The mood in Baselworld – the world’s biggest and glitziest watch fair – was a touch somber this year with sales for Swiss watches down, mostly due to expensive watches falling from favour in China and Hong Kong. Urquhart says the segments where Omega plays are thriving, but he admits to being a bit worried about the state of the world. “You’ve got terrorism in France, there’s massive immigration problems in Europe. There are a lot of problems around. At the end of the day watches are an emotional product. You have to be in a good frame of mind to make that step to buy one.”

Which is perhaps why watchmakers, more than ever, are riffling through their archives for inspiration from the legends and icons of their past. In Omega’s case that means the Speedmaster, the watch worn by Buzz Aldrin when he landed on the moon. What could be more legendary than that?
Omega’s new Speedmaster Moonphase features on many of the short lists of the best new watches on show at Baselworld 2016. It also picks up two of the big trends – moonphases and navy dials.  The bezel is made of blue ceramic with a liquid metal tachymeter. The dial is a sun-brushed blue with a couple of judiciously placed red highlights.  

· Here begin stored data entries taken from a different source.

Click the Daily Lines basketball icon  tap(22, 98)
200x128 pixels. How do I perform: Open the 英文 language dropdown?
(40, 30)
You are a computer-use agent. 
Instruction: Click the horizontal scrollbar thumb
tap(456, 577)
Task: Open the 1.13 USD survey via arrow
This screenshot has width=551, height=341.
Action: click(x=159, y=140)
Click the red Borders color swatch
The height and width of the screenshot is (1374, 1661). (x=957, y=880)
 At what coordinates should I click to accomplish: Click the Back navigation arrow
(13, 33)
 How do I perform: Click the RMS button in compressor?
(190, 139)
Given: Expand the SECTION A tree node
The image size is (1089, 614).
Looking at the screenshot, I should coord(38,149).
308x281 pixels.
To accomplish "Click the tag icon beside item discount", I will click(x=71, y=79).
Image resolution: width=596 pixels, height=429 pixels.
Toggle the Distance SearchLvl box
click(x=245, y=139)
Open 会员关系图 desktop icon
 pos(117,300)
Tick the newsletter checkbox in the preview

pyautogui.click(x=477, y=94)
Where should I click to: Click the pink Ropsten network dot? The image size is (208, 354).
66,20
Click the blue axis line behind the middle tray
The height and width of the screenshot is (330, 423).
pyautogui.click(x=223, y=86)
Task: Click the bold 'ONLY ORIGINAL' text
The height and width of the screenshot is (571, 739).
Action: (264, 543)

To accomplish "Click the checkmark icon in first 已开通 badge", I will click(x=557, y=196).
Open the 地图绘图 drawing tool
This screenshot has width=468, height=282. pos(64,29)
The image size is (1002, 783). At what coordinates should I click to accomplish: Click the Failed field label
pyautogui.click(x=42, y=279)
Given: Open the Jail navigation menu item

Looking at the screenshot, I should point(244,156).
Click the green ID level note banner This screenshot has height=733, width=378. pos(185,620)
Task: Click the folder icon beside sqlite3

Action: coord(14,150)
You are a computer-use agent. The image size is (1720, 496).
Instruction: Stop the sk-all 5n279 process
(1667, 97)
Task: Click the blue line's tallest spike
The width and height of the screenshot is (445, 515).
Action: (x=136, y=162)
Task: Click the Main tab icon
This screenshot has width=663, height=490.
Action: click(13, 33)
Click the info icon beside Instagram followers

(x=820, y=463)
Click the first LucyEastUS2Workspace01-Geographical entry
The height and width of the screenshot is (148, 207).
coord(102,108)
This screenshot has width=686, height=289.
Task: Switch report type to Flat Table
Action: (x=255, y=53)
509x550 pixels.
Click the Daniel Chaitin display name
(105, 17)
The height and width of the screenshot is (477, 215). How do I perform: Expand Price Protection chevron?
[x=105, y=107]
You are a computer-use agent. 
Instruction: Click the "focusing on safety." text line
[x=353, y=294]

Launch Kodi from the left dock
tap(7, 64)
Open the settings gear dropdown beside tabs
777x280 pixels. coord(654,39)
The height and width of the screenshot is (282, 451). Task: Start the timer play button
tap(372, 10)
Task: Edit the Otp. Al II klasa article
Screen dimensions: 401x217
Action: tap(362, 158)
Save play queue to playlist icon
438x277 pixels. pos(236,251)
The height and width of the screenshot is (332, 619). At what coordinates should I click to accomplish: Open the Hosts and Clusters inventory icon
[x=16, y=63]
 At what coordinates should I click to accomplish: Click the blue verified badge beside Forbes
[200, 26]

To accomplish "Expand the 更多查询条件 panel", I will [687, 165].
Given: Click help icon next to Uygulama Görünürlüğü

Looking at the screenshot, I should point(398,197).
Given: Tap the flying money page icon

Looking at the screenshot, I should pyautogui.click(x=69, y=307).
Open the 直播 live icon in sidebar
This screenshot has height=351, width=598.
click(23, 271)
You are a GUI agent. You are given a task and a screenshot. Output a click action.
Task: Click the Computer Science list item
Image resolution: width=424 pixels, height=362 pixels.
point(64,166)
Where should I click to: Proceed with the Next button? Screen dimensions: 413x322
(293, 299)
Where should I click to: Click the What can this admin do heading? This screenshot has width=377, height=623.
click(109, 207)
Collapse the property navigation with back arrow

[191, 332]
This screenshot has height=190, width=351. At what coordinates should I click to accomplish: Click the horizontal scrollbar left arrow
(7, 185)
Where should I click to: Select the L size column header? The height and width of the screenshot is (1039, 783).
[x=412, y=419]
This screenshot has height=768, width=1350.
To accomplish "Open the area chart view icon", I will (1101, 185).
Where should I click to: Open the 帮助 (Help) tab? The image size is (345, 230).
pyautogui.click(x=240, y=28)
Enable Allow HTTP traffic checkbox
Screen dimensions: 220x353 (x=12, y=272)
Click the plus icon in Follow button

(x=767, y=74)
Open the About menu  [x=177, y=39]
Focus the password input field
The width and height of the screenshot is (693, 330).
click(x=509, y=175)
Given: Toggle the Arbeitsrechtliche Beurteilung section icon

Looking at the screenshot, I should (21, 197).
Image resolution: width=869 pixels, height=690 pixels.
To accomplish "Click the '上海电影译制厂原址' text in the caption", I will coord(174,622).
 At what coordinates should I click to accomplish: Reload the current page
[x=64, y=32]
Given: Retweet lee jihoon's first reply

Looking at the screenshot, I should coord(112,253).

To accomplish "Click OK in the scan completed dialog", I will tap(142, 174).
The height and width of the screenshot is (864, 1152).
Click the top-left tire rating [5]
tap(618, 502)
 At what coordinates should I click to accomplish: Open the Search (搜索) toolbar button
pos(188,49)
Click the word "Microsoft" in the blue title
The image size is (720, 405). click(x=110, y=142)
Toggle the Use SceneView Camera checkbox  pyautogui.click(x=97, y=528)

The 44mm chronometer has 368 components and three subdials – one with a minute and hour recorder, one that shows the second hand and the date and the third showing the cycle of the moon. The moon, as ancient Egyptians figured out, has a cycle of 29.5 days, which is pretty hard to record in a watch designed for hours and dates. Somehow Omega makes that lunar cycle work so well it only needs to be adjusted once every ten years. To boot: the moon is drawn up from actual NASA maps and should you have a magnifier handy, you can spy Buzz Aldrin’s bootprint in the Sea of Tranquility.

“We had this cool idea of having the foot print,” Urquhart says. “It’s a great story, the Apollo mission. “No one is going to go around with a magnifier glass looking at the moon print. But it’s a tongue in cheek reminder of the story behind this watch.”

Urquhart started at Omega just a year before Buzz Aldrin’s landing. As President he’s ensured Omega is one of Switzerland’s best performing watch companies, helped by its association with events like the Olympics and James Bond 007. The brand is also making a virtue of its timepieces’ superior anti-magnetic properties and has worked with Switzerland’s government metrology institute, METAS, to create a new standard in watch-keeping, the Master Chronometer. Omega will release 62 new Master Chronometer watches in 2016 – the Moonphase among them – and the brand is on track to have all its watches certified by METAS by 2020. 

“We have to be consistent, that’s what people want in a world that’s a little bit scary, Urquhart says. “They want to be assured.”